Arduous lessons in Python: why main() is useful

The Python logo.

An ordinary afternoon and I'd wanted to work on some code locally on my machine. I knew the tests previously ran without any issue. So, after I'd cloned the repository locally, I ran nosetests to make sure everything was OK with my setup before I started.

What I expected is the tests to run pretty quickly as before.

What happened instead is that Python started hogging a CPU and I saw a lonely blinking cursor where I expected my test results.

Something was happening, but none of the tests were seemingly running.

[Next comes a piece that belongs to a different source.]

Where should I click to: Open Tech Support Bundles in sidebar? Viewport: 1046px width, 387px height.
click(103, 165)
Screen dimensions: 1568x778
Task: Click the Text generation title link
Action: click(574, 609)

That is, I wasn't seeing any pass/fail indicators, which was strange.

What actually happened

Something was running that evidently wasn't what I intended.

On inspection, one of the import statements in the test code had a structure somewhat like:

def some_function():
    do some things

def another_function():
    do some other things

def really_long_winded_scraping_function():
    do lots of things

really_long_winded_scraping_function()

Bear in mind that when you import a module, the statements are actually executed. If you've just got function and class definitions in there, then this means that they get defined, but they aren't executed until you call them.

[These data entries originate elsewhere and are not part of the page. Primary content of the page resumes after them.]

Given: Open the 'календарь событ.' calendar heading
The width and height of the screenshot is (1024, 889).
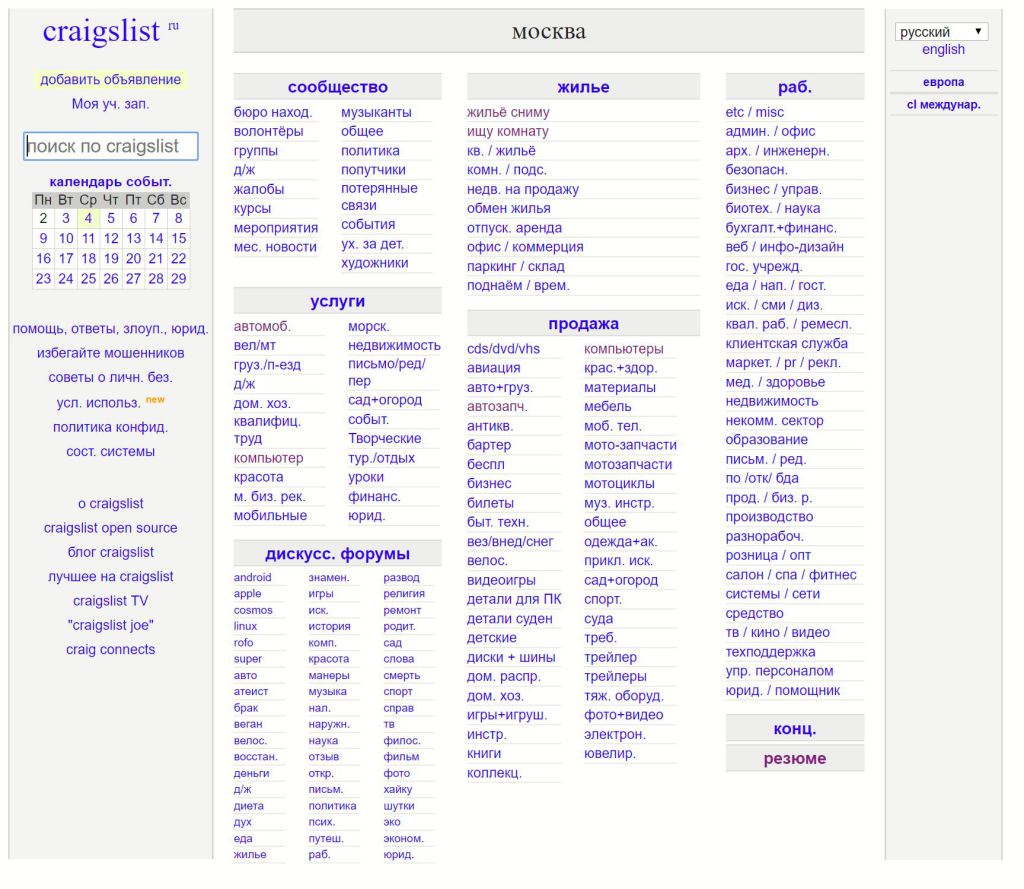Looking at the screenshot, I should (110, 182).
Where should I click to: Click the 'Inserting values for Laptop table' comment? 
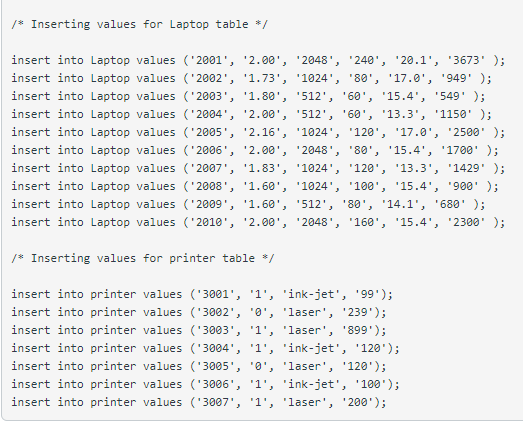139,24

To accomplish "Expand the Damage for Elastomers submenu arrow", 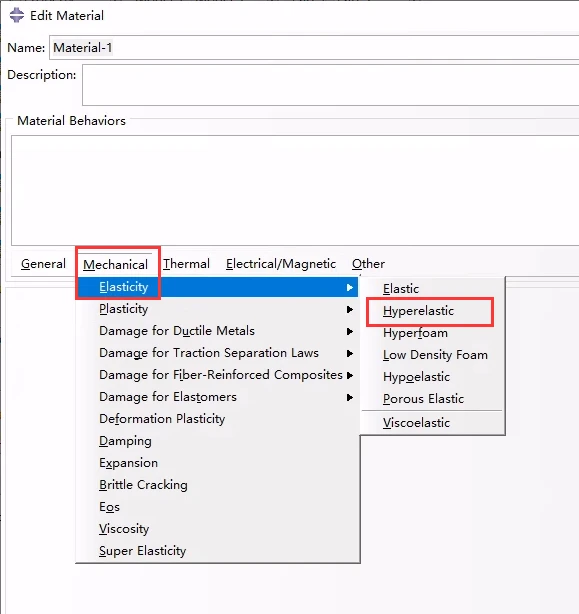I will click(x=350, y=397).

However, if functions are called in the module's flow of execution, then they'll be called when you import it too.

So, when this module was being imported by the test module, the really_long_winded_scraping_function() was being called. So, yes, eventually, the tests would have run, but they'd run after the code in the import had finished, which would have taken hours.

Fixing the problem

Normally, I routinely use:

if __name__ == '__main__':
    main()

in Python code that I start writing.

From the official documentation:

"Within a module, the module’s name (as a string) is available as the value of the global variable __name__."

What it also does is assigns '__main__' to __name__ if the module is being executed directly. This gives you a way to specify different behaviour depending on whether the module itself is run or just imported.

If you're importing the module to reuse the code elsewhere, you can then just access the relevant functions and classes that you need, rather than running code that actually starts doing things.

In this case, for some reason, we'd just quickly thrown some functions together, then found that the function that actually initiates all of the scraping wasn't being called. So, we'd just quickly added a call to what was our at the bottom of the module, set the code going to do the scraping and not run the tests again.

This was fine, until I forgot about this and came to run the tests again later! It's a good case for running your tests regularly; the reason it took me so long was that we hadn't run the tests since getting the main code working. If we had, I think I'd have been more likely to spot the connection between our fix to the code and the tests taking an age.

(This isn't a test specific problem. You'd notice it whenever you imported the code into another module. It just happened to be that the tests were the only other module that we'd imported the code into.)